Harry Potter: The Exhibition – Seattle, WA, USA
From October 23, 2010, to January 30, 2011, Harry Potter: The Exhibition was hosted at the Pacific Science Center in Seattle, Washington. This was its fourth North American stop and fourth stop overall.
Ramona Andrews and Michele Berg traveled from St. Helens, Oregon, to see the Harry Potter: The Exhibition in Seattle, Washington, in February of 2011 and found themselves in another world. What follows are their reflections on the exhibit that brought the books and movies of the Harry Potter series to life, as if by magic.
There is magic, even for us Muggles, and we were lucky enough to experience it as soon as we walked through the entrance of Harry Potter: The Exhibition. The magic? We instantly went from middle-aged adults to children in a split second.
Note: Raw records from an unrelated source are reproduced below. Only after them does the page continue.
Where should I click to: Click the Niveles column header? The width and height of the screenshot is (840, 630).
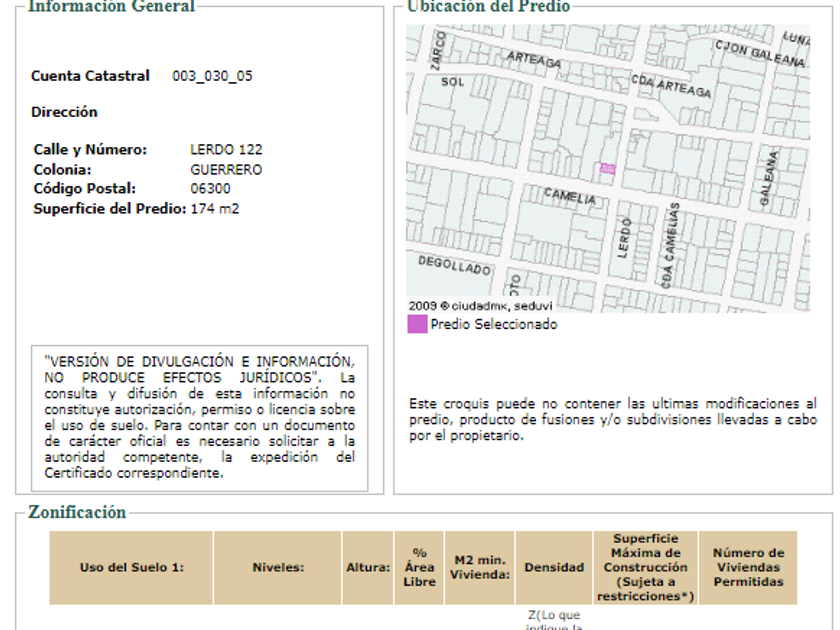[277, 567]
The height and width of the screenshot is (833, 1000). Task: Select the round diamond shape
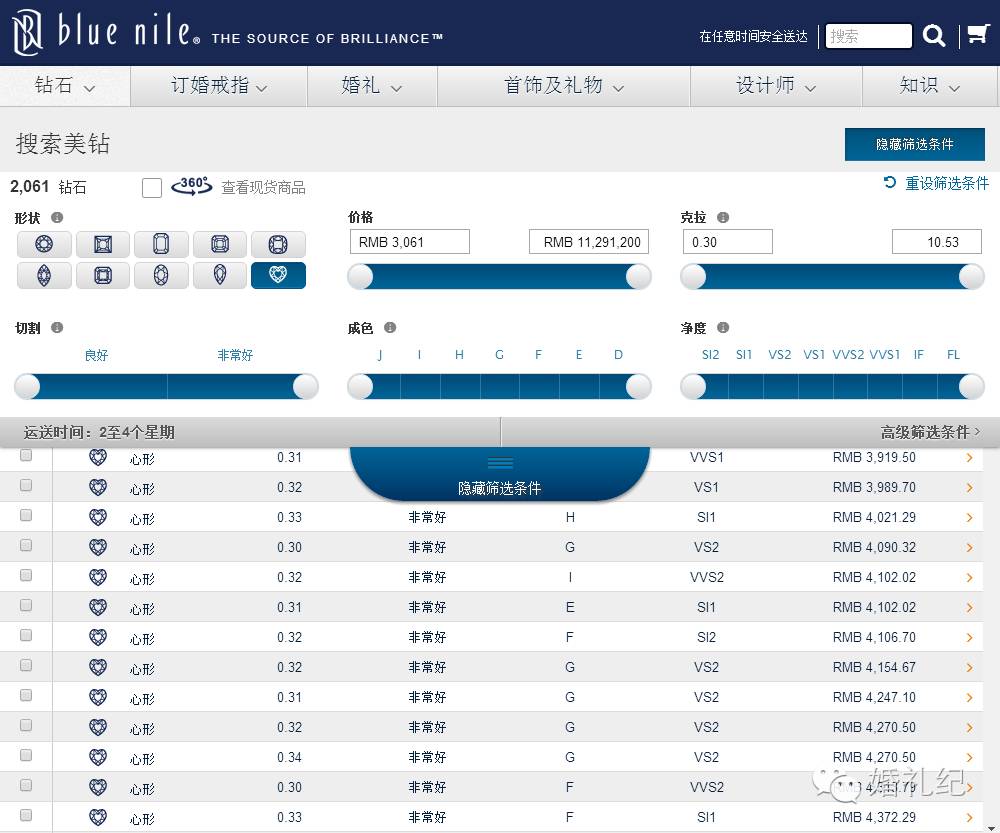click(x=44, y=244)
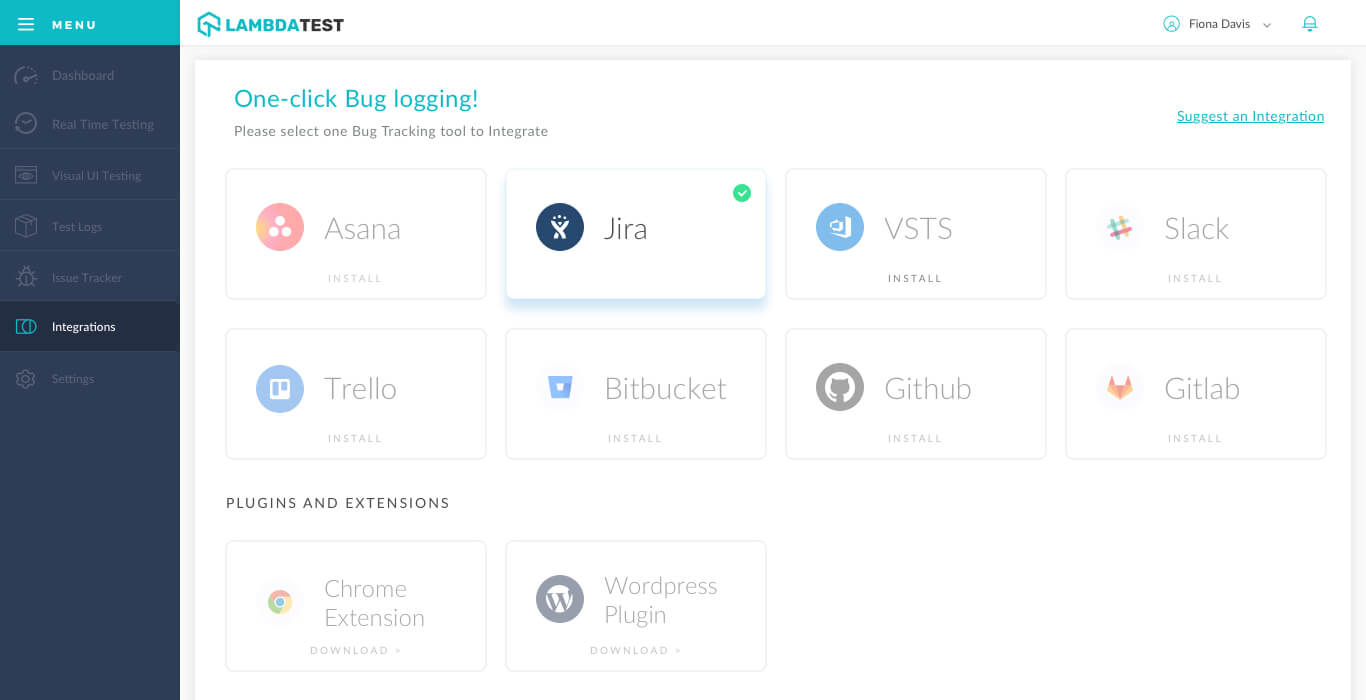Select the Jira integration icon
Viewport: 1366px width, 700px height.
coord(559,227)
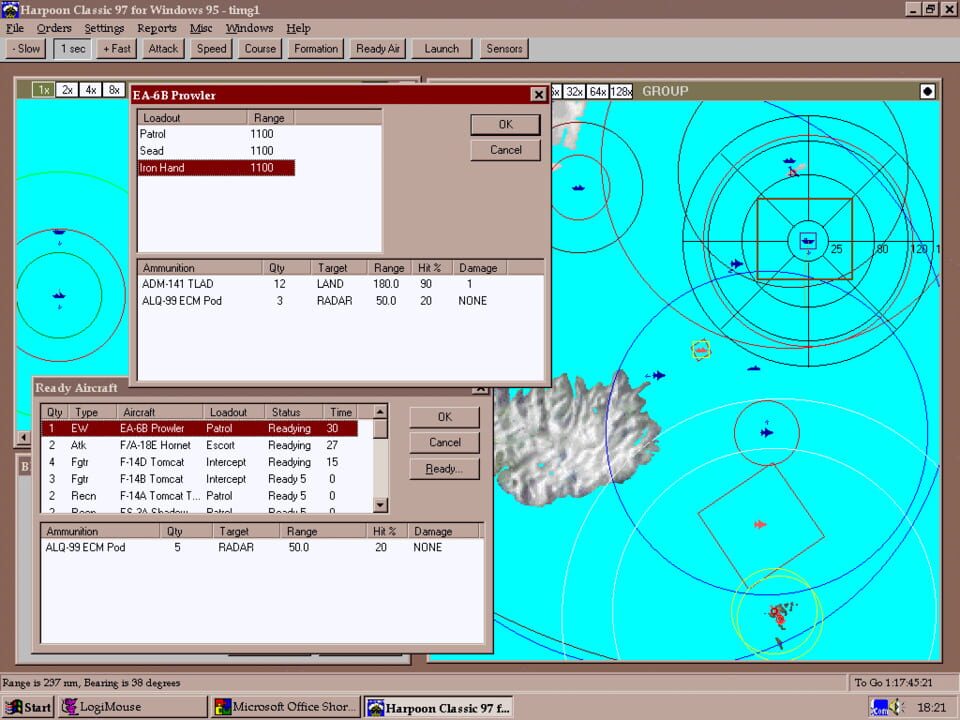Image resolution: width=960 pixels, height=720 pixels.
Task: Set GROUP map zoom to 32x
Action: click(573, 90)
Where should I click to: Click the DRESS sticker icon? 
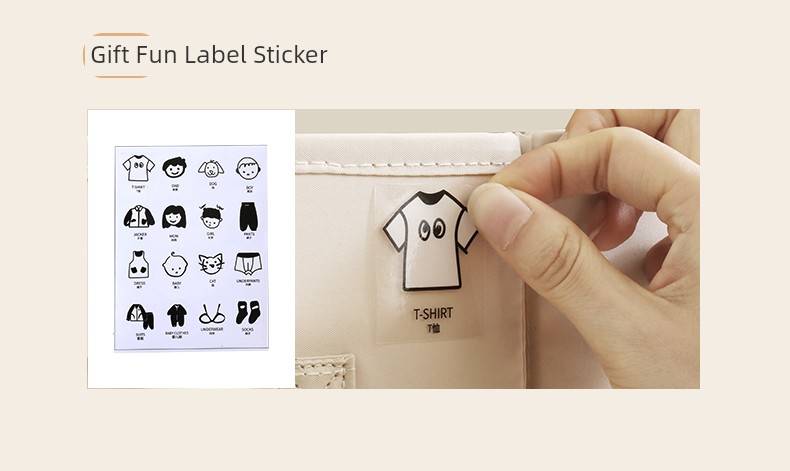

The books and movies have all done the same thing, but the happiness, awe, and pure joy we felt wandering amongst the set pieces, costumes, models, and memorabilia took us out of Seattle and apparated us straight into the Wizarding world.
We were greeted by a lovely witch, who asked us a few questions in order to “sort” us into our houses. Any Harry Potter fan, no matter the age, has dreamed of being sorted by the Sorting Hat. Once we had been sorted, we were led, still grinning ear-to-ear, into a dark room where they had us view clips from the films for about 10 minutes to get us psyched up for the tour. For the most part, all items had a “hands-off” policy and we were also not allowed to take pictures. We were able to stand on Platform 9 and 3/4 to see the Hogwarts Express, complete with billowing smoke. Every wall was draped with black curtains, and the exhibit was organized into corridors, so you could just concentrate on the scenes and items in front of you. It really made it feel like you were standing in the actual rooms, not in a museum. There were many books and papers in glass cases to look at, like Harry’s Hogwarts letter, the Marauder’s Map, and the test Gilderoy Lockhart gave to the second year students in Defense Against the Dark Arts. When we walked into the dormitory areas and saw Harry and Ron’s beds, they looked very small, but they were children so it makes sense that they would look small. The Exhibit actually brought the beds used in the films, straight from Leavesden Studios. Also in the dorm area were costumes, the golden egg from the TriWizard Tournament, and Quidditch equipment. They had the Nimbus 2000, and all the balls needed to play Quidditch. The quaffle was the coolest, you could tell it was heavy and was really made of leather.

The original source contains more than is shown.